After bankruptcy filing, Magna to seek approval to sell all its assets

Daily Record Business Writer
March 5, 2009 1:54 PM

The future of horse racing in Maryland lurched further toward uncertainty Thursday after the owner of Laurel Park and Pimlico Race Course filed for bankruptcy. Magna Entertainment, the company that owns Laurel and Pimlico racetracks, has filed for bankruptcy protection.

To raise cash, Magna Entertainment Corp. said it was selling its race tracks in Florida, California and Texas to its parent company, and would seek court approval to market its “other” assets — including Laurel and Pimlico — during the Chapter 11 process.

The prospect of Pimlico, home of the Preakness Stakes and the biggest racing day in Maryland, and Laurel Park being up for grabs to the highest bidder has state racing officials upset.

“The thing that concerns me is we don’t know who that could be, and someone could come in and ... run [races for] three weeks at Pimlico because the Preakness is a gold mine, then stay dark the rest of the year,” said John Franzone, chairman of the Maryland Racing Commission. “And that’s not acceptable by any means.”

Tom Chuckas, president of the Maryland Jockey Club, a subsidiary of Magna that operates Laurel and Pimlico, said Thursday the reorganization will not affect the racing schedule this spring, including Preakness on May 16.

Magna said its day-to-day operations will continue and it has sought emergency relief to ensure the continued payment of employee wages and benefits as well as racetrack purses.

Thursday’s bankruptcy filing was expected by many in the racing industry— the financially troubled company was in default on one loan, had another $40 million loan due Thursday and had two other loans totaling $186 due later this month.

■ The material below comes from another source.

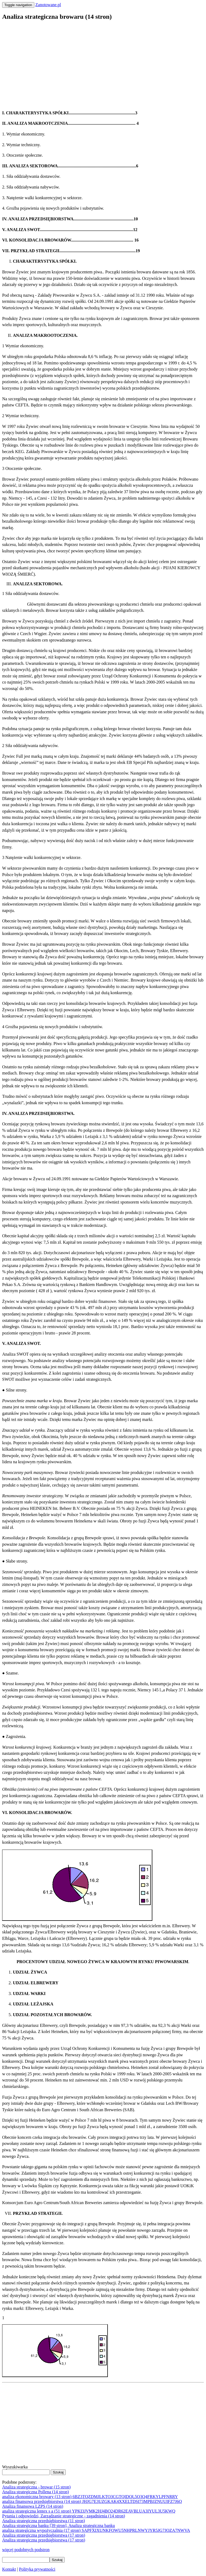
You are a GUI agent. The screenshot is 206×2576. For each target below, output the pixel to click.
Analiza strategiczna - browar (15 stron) (36, 2487)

Last month Ontario-based Magna Entertainment, which has lost more than $600 million in the last six years, issued a statement notifying its lenders it would not be able to pay its loans in time.

Wednesday, the company informed the Securities and Exchange Commission its stock was being delisted from the Toronto Stock Exchange.

In the past, Magna Chairman Frank Stronach has received extensions of deadlines or has refinanced to keep his company operating. But last month, when real estate company MI Developments Inc., Magna’s controlling shareholder, which is also chaired by Stronach, rejected a reorganization plan, the company’s financial troubles came to a head.

“[Magna] has previously pursued numerous out-of-court restructuring alternatives but has been unable to complete a comprehensive restructuring to date due, in part, to the current economic recession, severe downturn in the U.S. real estate market and global credit crisis,” Stronach said in a statement.

According to the filing in the U.S. Bankruptcy Court for the District of Delaware, Magna’s debt totals more than $958.6 million, including $203.5 million in unsecured debt. Its largest unsecured creditor is The Bank of New York — owed nearly $129 million — but others on the list of unsecured creditors include individuals and associations in the racing industry, city and state tax agencies, utility companies and the Baltimore advertising agency that promotes Preakness.